Die verdeckten Ermittler haben ja nicht in der Drogenmafia operiert, wo böse Männer schlimme Sachen machen, sondern sie sind in eine juvenile Szene eingedrungen, wo Jugendliche auf der Suche nach ihrer Identität sind. Auch nach ihrer linken Identität. Das ist meine große Kritik an der Polizeiführung. Ich finde es empörend, dass man Frauen wie Maria B. oder Iris P. dazu benutzt hat, nicht um die RAF-Nachfolge aufzudecken, sondern um andere Lebenswelten auszuspionieren, in der Annahme, die Szene sei kriminell durchsetzt.
Die Polizistinnen führten Liebesbeziehungen mit Aktivisten. Haben sich die Frauen in der linken Szene verloren?
Es ist unentschieden, ob deren sexuelle Avancen instrumenteller Natur oder authentisch waren.
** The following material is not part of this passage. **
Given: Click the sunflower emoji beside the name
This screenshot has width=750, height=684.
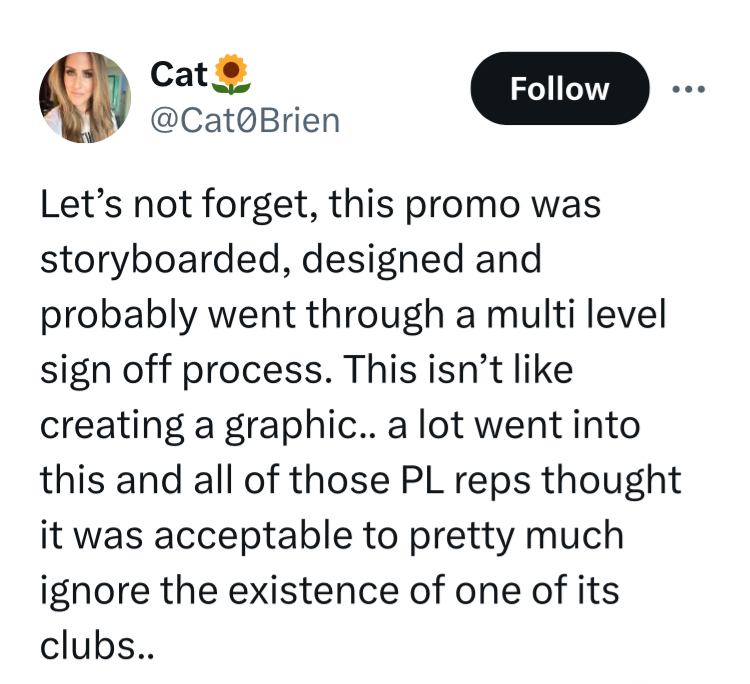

Diese Frage wird auch im Film offengelassen. Bei einer verdeckten Ermittlung können Dinge geschehen, die bürokratisch oder juristisch nicht zu steuern sind. Sich verlieben zum Beispiel, was ja in keiner Weise strafbar ist. Können wir es einer Polizistin verdenken, dass sie sich in ihrer Rolle noch menschlich verhält? Oder müssen wir davon ausgehen, dass alles berufsrollenmäßig durchgetaktet war und sogar Liebe vorgetäuscht wurde? Das ist der tragische Moment dabei. Wie beim sexuellen Missbrauch liegt die Beweislast auch hier bei den Opfern. Sie müssen beweisen, dass wahr ist, was ihnen widerfahren ist. Dass sie missbraucht wurden, um an Informationen zu gelangen. Die Polizistinnen können sich immer auf die Position zurückziehen: Die lügt, die spinnt, alles war einvernehmlich. Umgekehrt ist es für die Polizei eine Katastrophe, wenn sich eine Ermittlerin in eine Person verliebt, auf die sie angesetzt ist. Die ist „gekippt“, heißt es dann bei der Polizei. Die hat „die Balance verloren“. So wie ein Ermittler im Drogenmilieu, der irgendwann selber dealt. Davon kann bei Maria B. und Iris P. aber nicht die Rede sein. Sie wurden nach einer Abkühlungsphase wieder in den regulären Polizeidienst übernommen.